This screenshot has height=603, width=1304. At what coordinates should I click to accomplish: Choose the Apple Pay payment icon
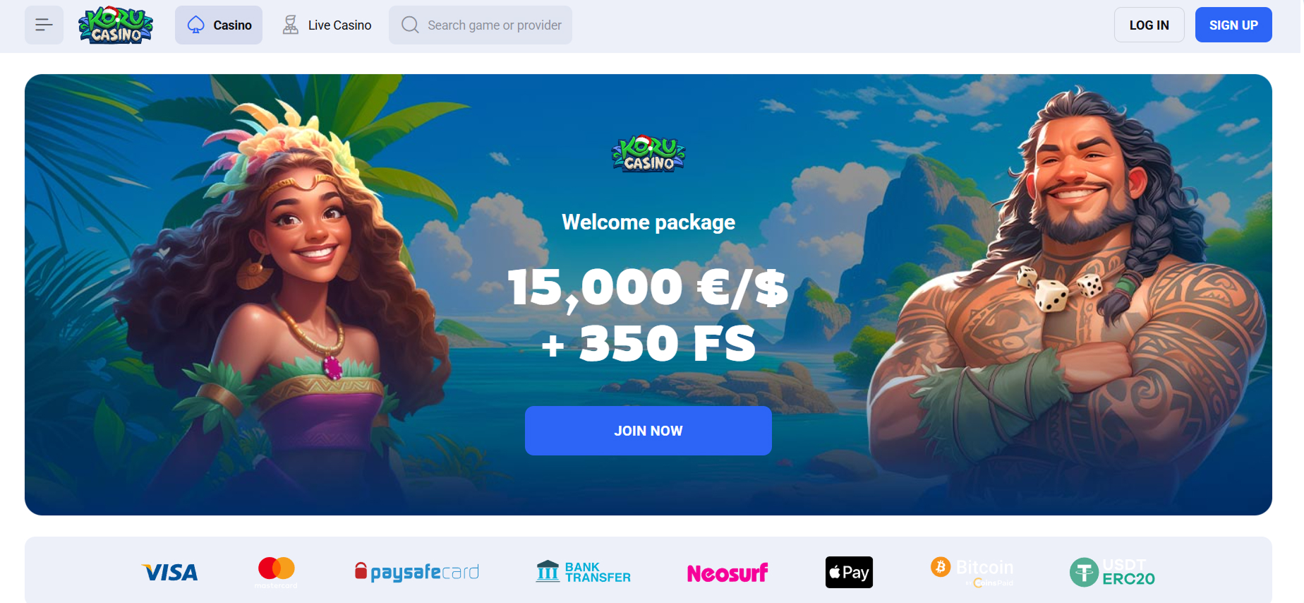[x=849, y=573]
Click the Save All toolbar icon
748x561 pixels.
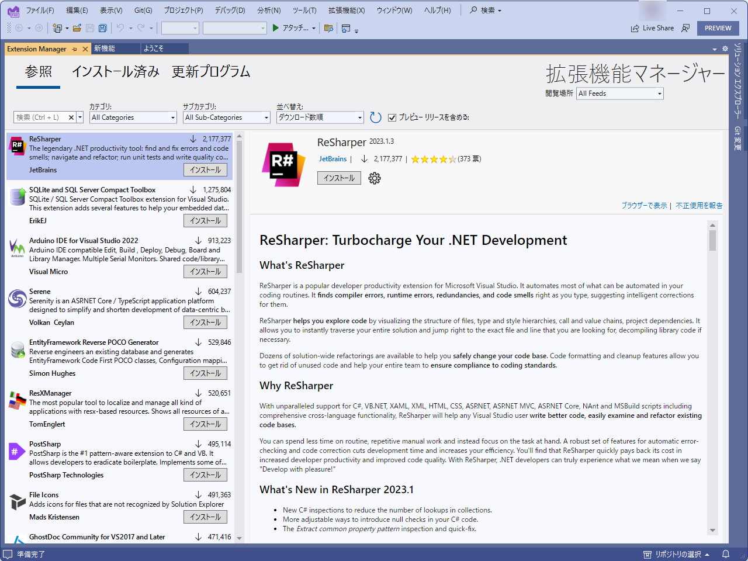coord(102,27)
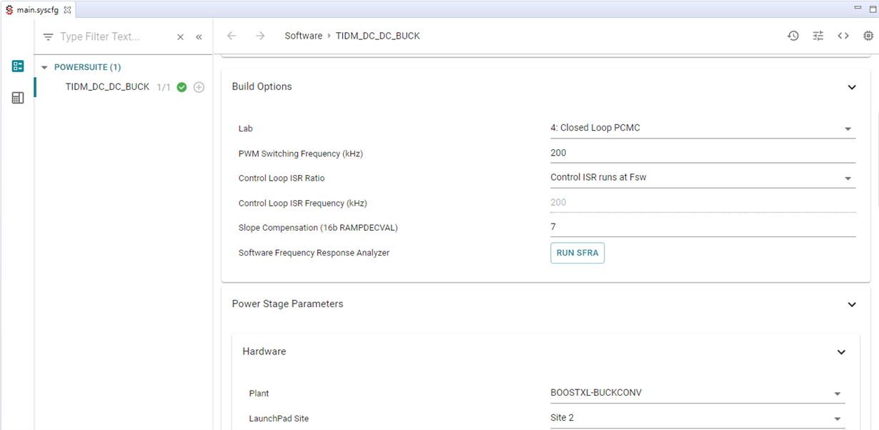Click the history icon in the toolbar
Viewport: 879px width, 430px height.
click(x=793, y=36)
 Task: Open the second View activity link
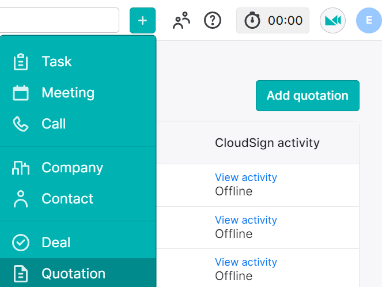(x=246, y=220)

..........

● Task objective
Print the listing above in full, exactly as written. Omit any pictures.

● Result below
This screenshot has height=603, width=1304. At what coordinates should I click to accomplish: Choose the Apple Pay payment icon
[x=849, y=573]
Click the Save All toolbar icon
748x561 pixels.
coord(102,27)
Click the history icon in the toolbar
Viewport: 879px width, 430px height.
click(x=793, y=36)
 Task: Open the second View activity link
(x=246, y=220)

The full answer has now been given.